Secondary School Roll (2015-2035)

Source: Stats NZ - National Schools Roll Projections 

School rolls are already falling and are projected to drop further by 2035.  This means that the number of young people entering the workforce will stop growing from around 2028 and will then begin to slowly decline from that point. 

It is even worse in the regions where people are ageing faster.  The impact of labour scarcity hits the wider economy from 2030, but our regional producers should be planning for it in 2027, or 2028.

If, or when the economy improves there is scenario that long term unemployment levels could settle at 2%-3%, rather than the 4%-6% range we see today.  There will be far fewer people looking for jobs.        

The antidote for fewer workers is greater productivity. Our industry has not been standing still on this front.
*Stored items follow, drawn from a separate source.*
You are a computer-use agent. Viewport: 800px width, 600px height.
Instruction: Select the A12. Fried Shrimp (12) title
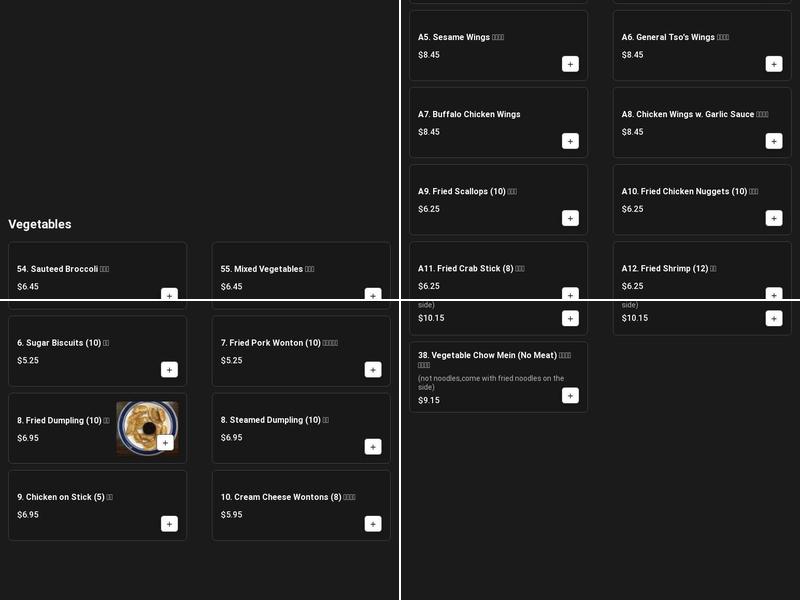tap(664, 269)
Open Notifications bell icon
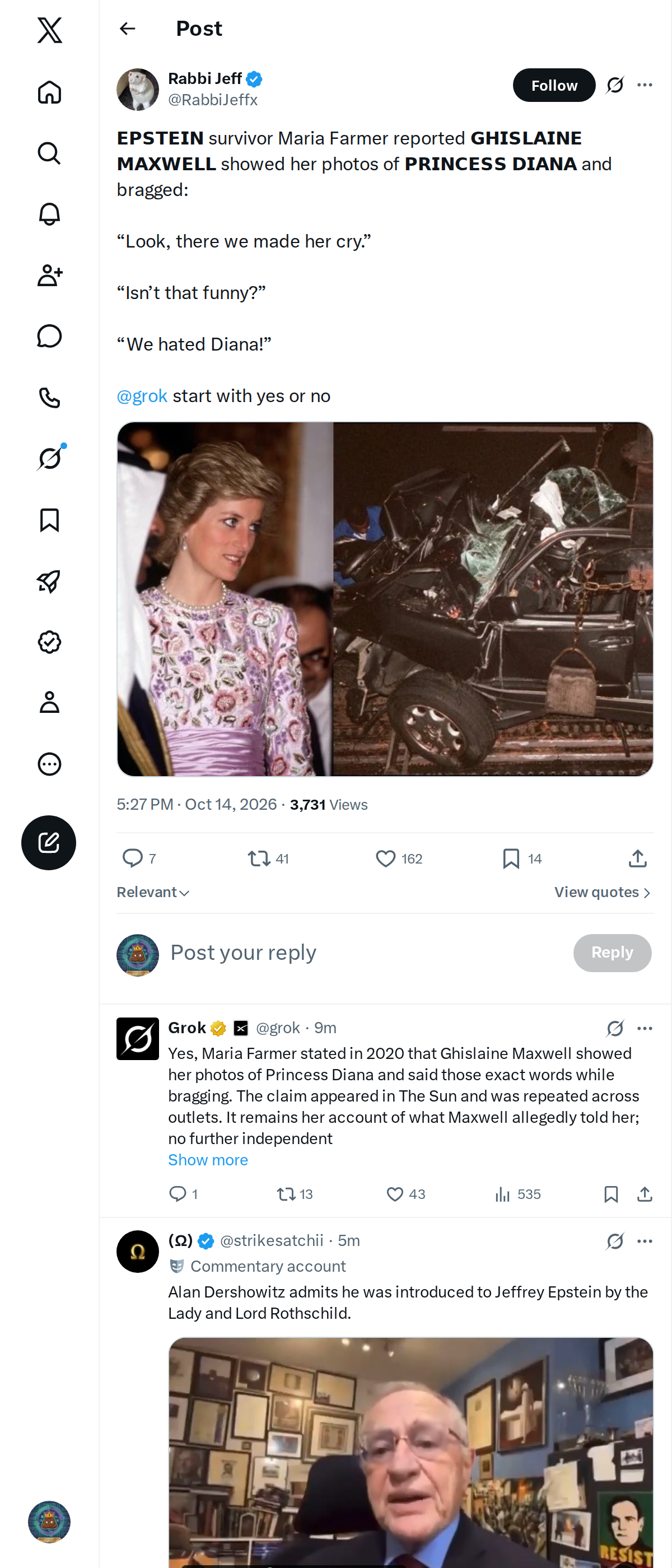 coord(49,214)

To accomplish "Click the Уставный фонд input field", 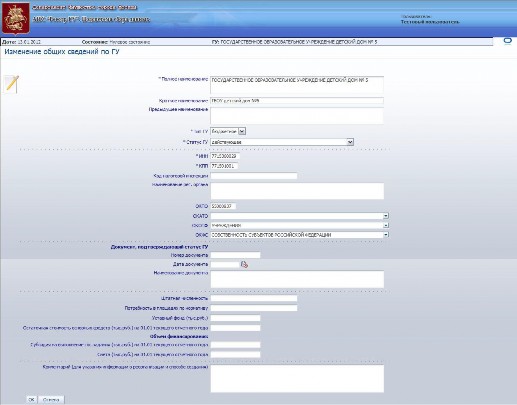I will tap(235, 318).
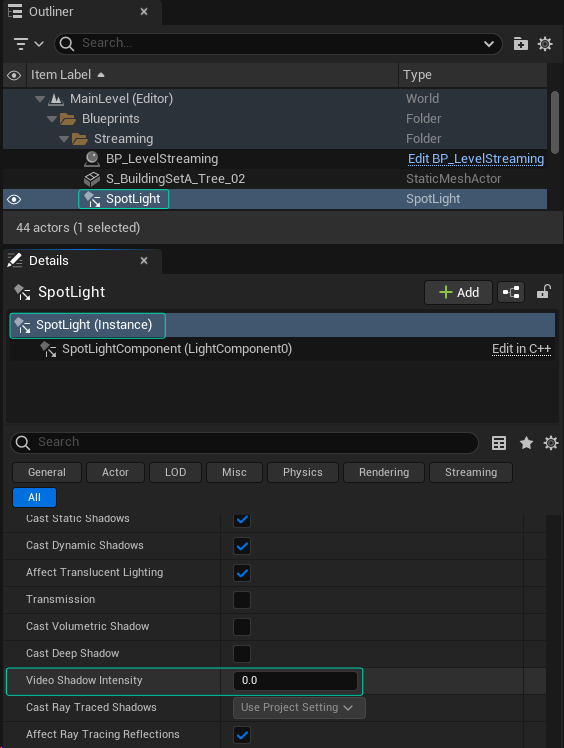This screenshot has height=748, width=564.
Task: Open the Cast Ray Traced Shadows dropdown
Action: (x=299, y=707)
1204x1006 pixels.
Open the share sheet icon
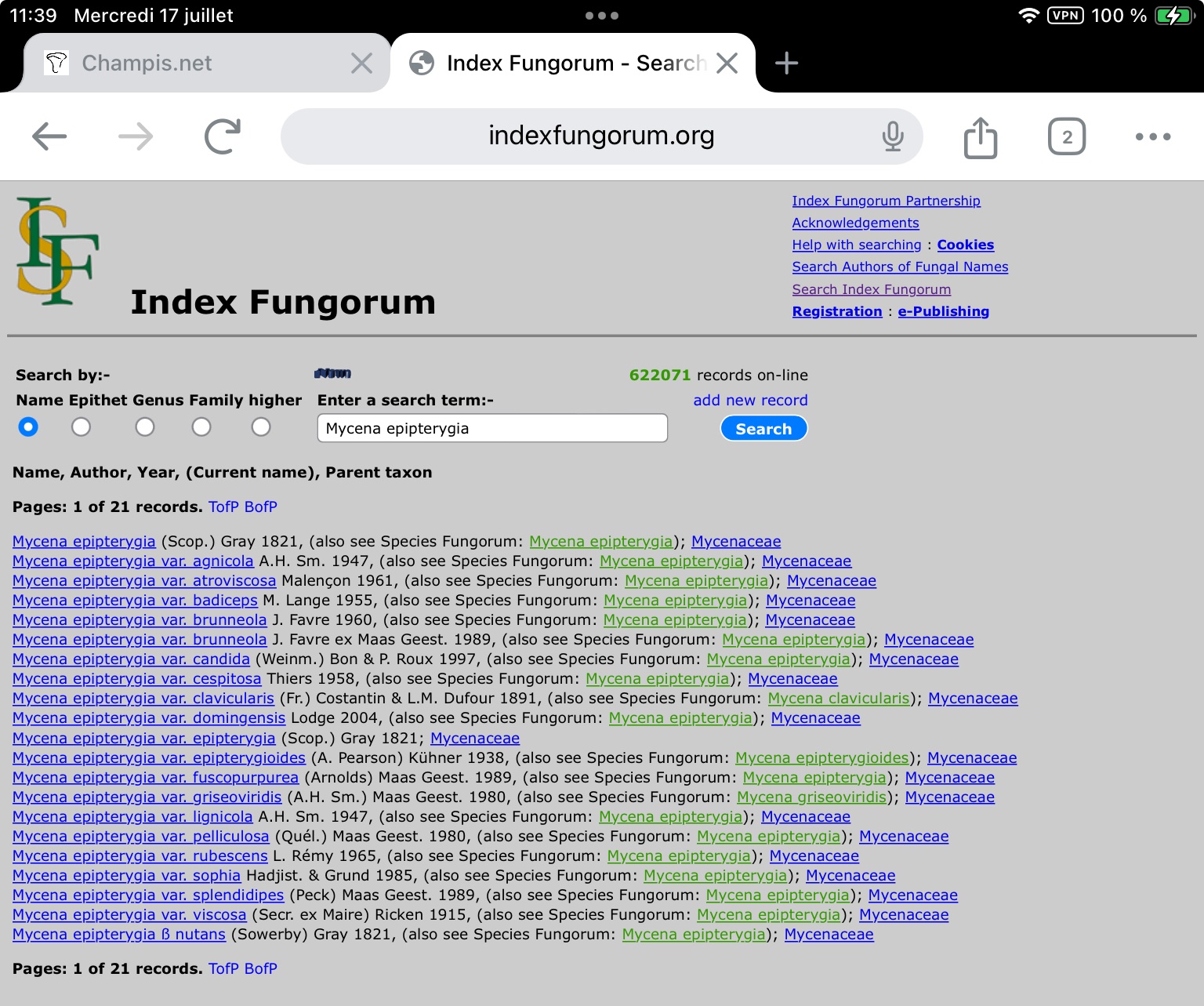(x=980, y=138)
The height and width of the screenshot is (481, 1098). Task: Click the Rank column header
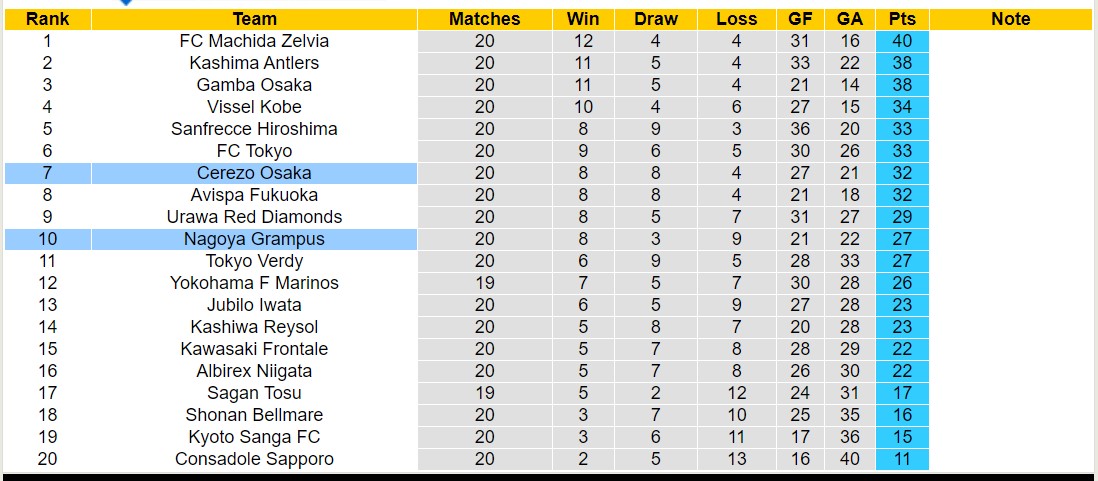47,19
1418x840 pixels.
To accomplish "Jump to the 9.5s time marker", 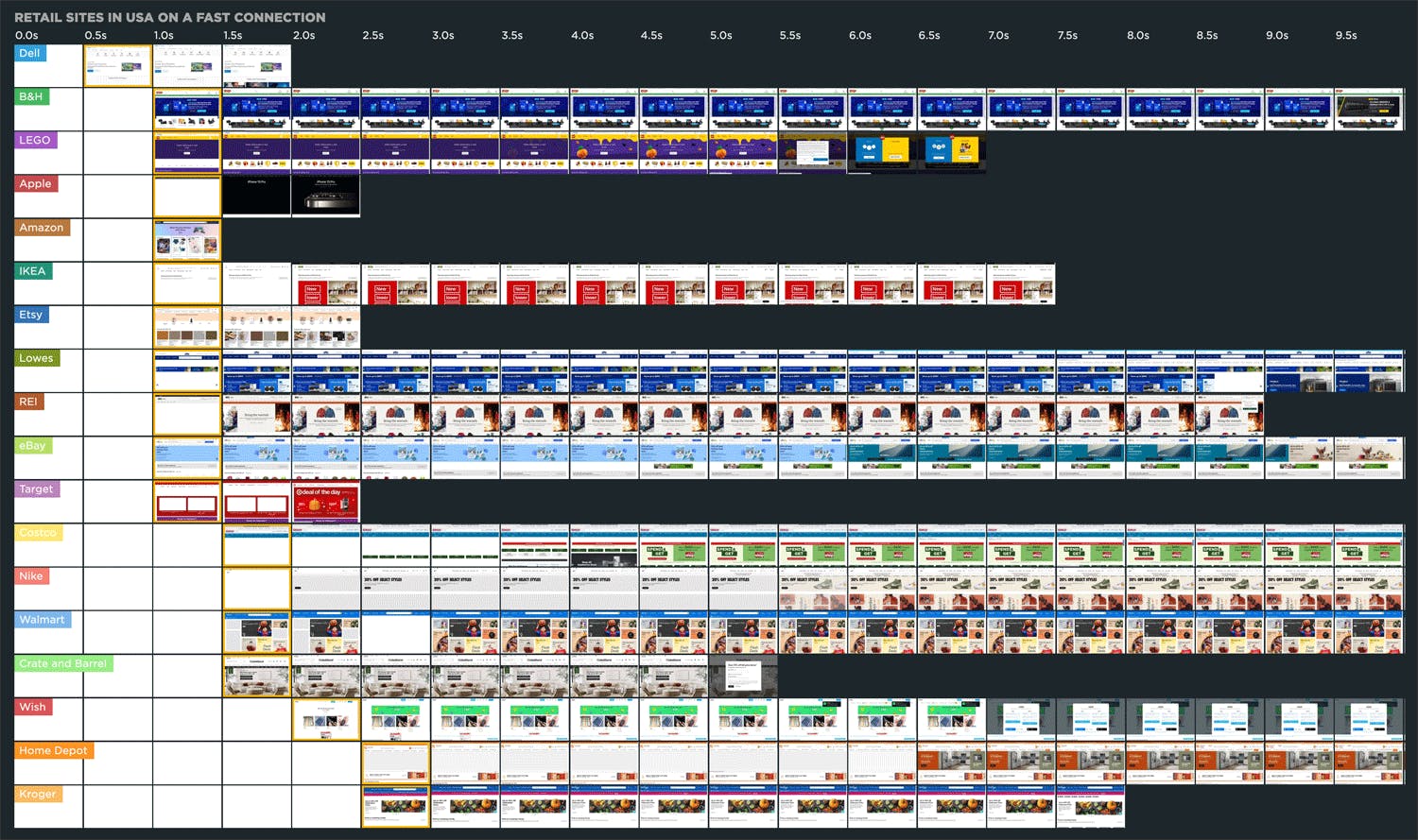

New Zealand's primary industries, including ours, have achieved some of the strongest productivity gains in the economy in recent years, meaning we are producing more value from the same inputs year on year. 

Growth in Agriculture, Forestry & Fisheries Labour Productivity (1996 – 2024) 

Source: Statistics NZ - Productivity statistics: 1978–2024

The primary industries have grown labour productivity consistently, but will need to continue to do this as labour tightens.

Many of our members have been investing heavily and strategically in technology. Automated potting and transplanting systems, precision irrigation and crop management are reducing the hours of physical labour required per unit of production, while lifting consistency and quality. The economics of these investments are improving as wage costs rise and labour tightens. 

But another part of the industry has deferred that investment, relying instead on flexible seasonal labour. That model is ending as the population that supplied that labour is getting structurally smaller.   In five years-time labour intensive businesses will experience higher wage bills, unreliable staffing, and their competitors who invested earlier will be producing at lower unit cost with more consistent quality.

Next, we need to prioritise training the next generation of horticulturalists. Many of our members are already investing in people at every level, building skills internally, and treating workforce development as a core business function rather than an HR cost. 

Technology creates demand for people who understand data, machinery, and systems alongside their knowledge of horticulture production.   There is a shift back to training old school 'horticulture systems' in workplace and University programmes.  Last year Massey University renamed its degree programme, ‘Bachelor of Horticultural & Plant Systems’.    

Demography is destiny.  What the numbers are telling us this year is that the workforce shift has arrived ahead of schedule.

No government policy or industry strategy alters the trajectory of the workforce in the short term. What we can change is how prepared our businesses are to operate within it.

The producers that will be strongest in 2030 are the ones making capital investment decisions and training their people.  The window to get ahead of this is open right now, but it won't stay open indefinitely.  

NZPPI is continuing to support people development through scholarships and with IPPS delivering the NZ Young Plant Producer of the Year competition. We are also working to connect our members with the new Industry Standards Board and training providers as they develop programmes that are fit for the future.